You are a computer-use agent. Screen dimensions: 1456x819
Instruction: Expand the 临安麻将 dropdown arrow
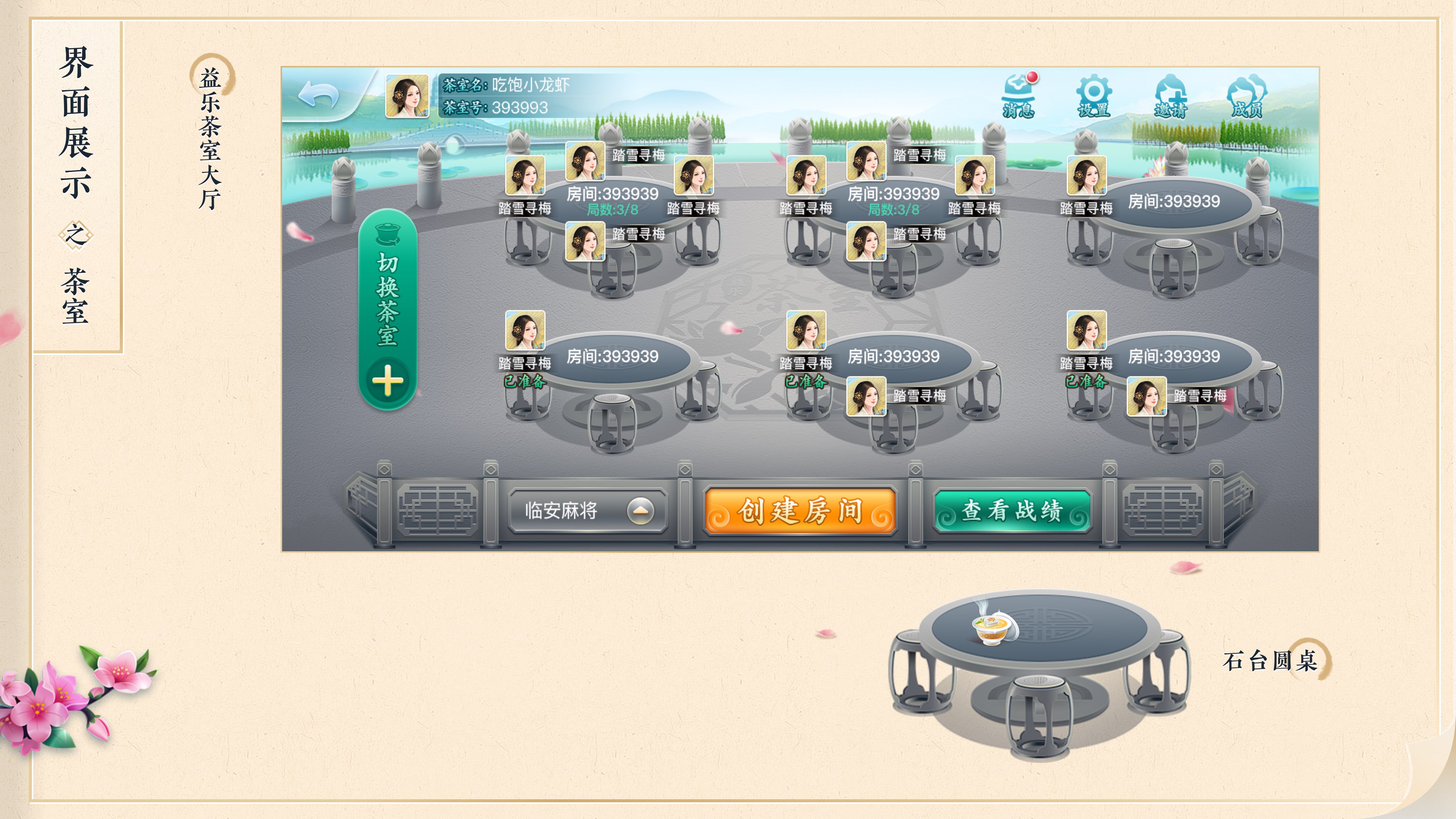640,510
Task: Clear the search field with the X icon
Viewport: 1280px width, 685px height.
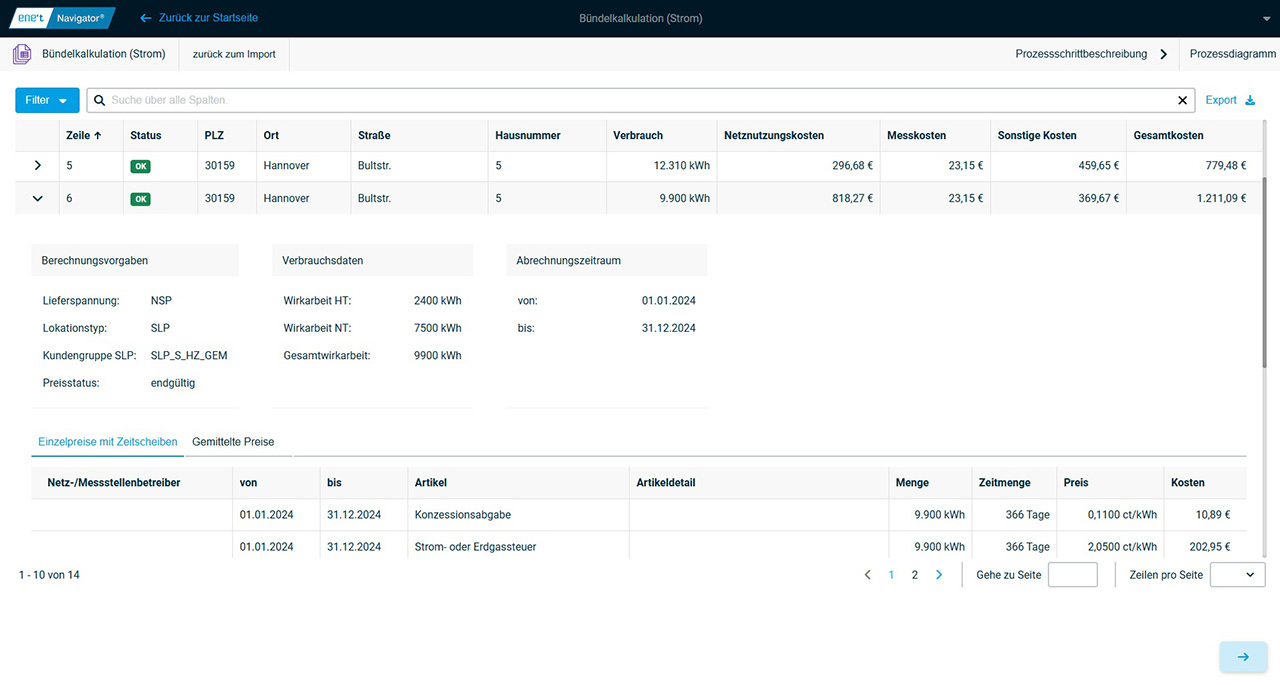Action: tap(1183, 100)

REQUEST: Copy out the rows above word for word, leaving out the pictures.

SOLUTION TO THE PROBLEM:
You are a computer-use agent. Screen dimensions: 1456x819
Instruction: Expand the 临安麻将 dropdown arrow
640,510
Task: Clear the search field with the X icon
Viewport: 1280px width, 685px height.
Action: tap(1183, 100)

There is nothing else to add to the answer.